- [Source text]

Two Dartmouth Institute PhD students, Katie Saunders (right) and Curtis Petersen, are using machine-learning technology to help cancer patients get better information about treatment options.
It’s all in the algorithm!
Two Dartmouth Institute student-researchers are developing a machine-learning model to evaluate and improve patient education materials
A person newly diagnosed with cancer is suddenly faced with need to educate themselves about all aspects of the disease, including the risks and benefits of various treatment options. Most clinicians offer their patients educational materials, such as informational pamphlets, to help them learn about their diagnosis and available treatment options. However, few techniques exist for systematically reviewing the quality of written health information designed to help patients make decisions about which sources to trust. In frustration, many patients turn to Google, where the information they find can be inconsistent or unreliable.

- [Problems and tasks]
1. Which names of people, institutions, and companies appear in the article on patient education materials?
2. Write the next paragraph of the article on patient education materials, picking up after its last sentence.
The items that come next have no connection to the article on patient education materials.

- [Dataset content]
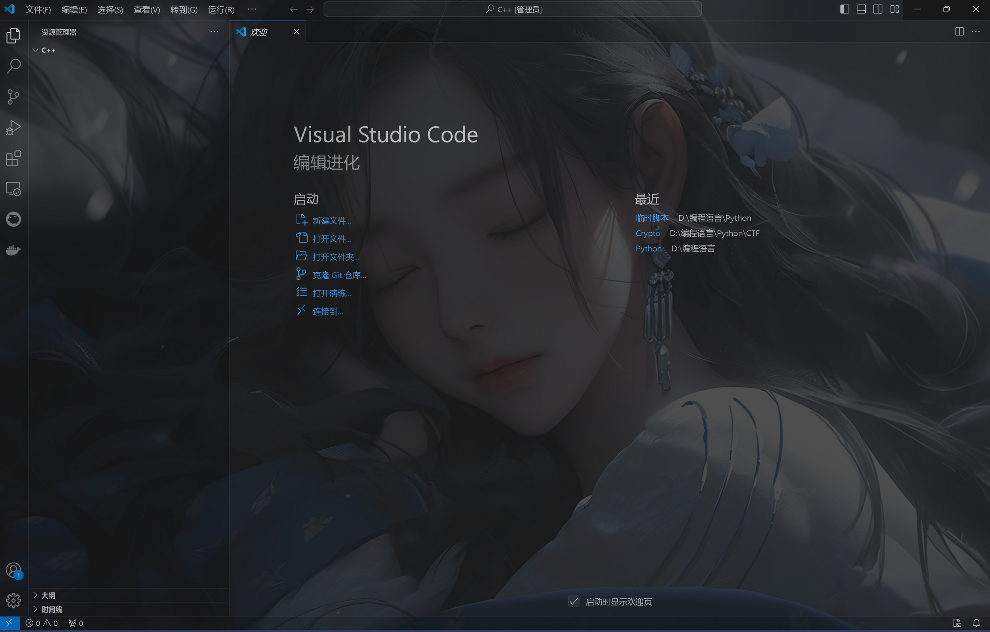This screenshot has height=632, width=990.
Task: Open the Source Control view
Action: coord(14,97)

==

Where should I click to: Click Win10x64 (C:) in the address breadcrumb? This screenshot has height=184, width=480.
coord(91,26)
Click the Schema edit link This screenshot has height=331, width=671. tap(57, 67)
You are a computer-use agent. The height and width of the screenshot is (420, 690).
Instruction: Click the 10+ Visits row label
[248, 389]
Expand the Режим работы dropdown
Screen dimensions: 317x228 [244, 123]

...

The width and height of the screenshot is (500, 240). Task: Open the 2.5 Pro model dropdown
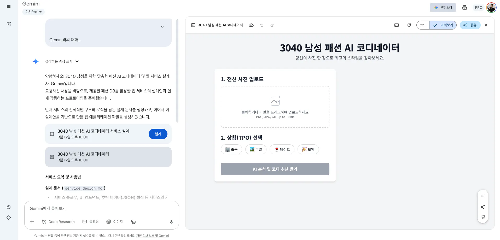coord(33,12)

- [Responses for each task]
1. Dartmouth Institute, Katie Saunders, Curtis Petersen, Google

2.
In an effort to improve what can often be a frustrating and confusing search for information, two PhD students at The Dartmouth Institute, Katie Saunders MPH'16, and Curtis Petersen MPH'14, are using machine-learning technology to rate and evaluate whether the information patients receive is clear and helpful. In a recent paper they co-authored in JCO Clinical Cancer Informatics, Saunders and Peterson, along with faculty co-authors Glyn Elwyn, Marie-Anne Durand, investigate the untapped potential for applying machine-learning technology to analyze a variety of patient education materials, including handouts, decision aids, and brochures. Find out more about their work below.
Could you describe for those of us who aren’t familiar with the term, what is machine learning and how long has it been in existence?
KS: When computer algorithms learn new information and improve – kind of like we do – that’s machine learning. There’s complicated math involved, but the concept itself is straightforward.
CP: Machine learning is the method in which a person gives a computer program data and it gives predictions or insights back. This general idea has been around since the 1950s; however, new computing technologies in recent years have made machine learning popular across many industries for automating tasks like analyzing language and spotting readability issues.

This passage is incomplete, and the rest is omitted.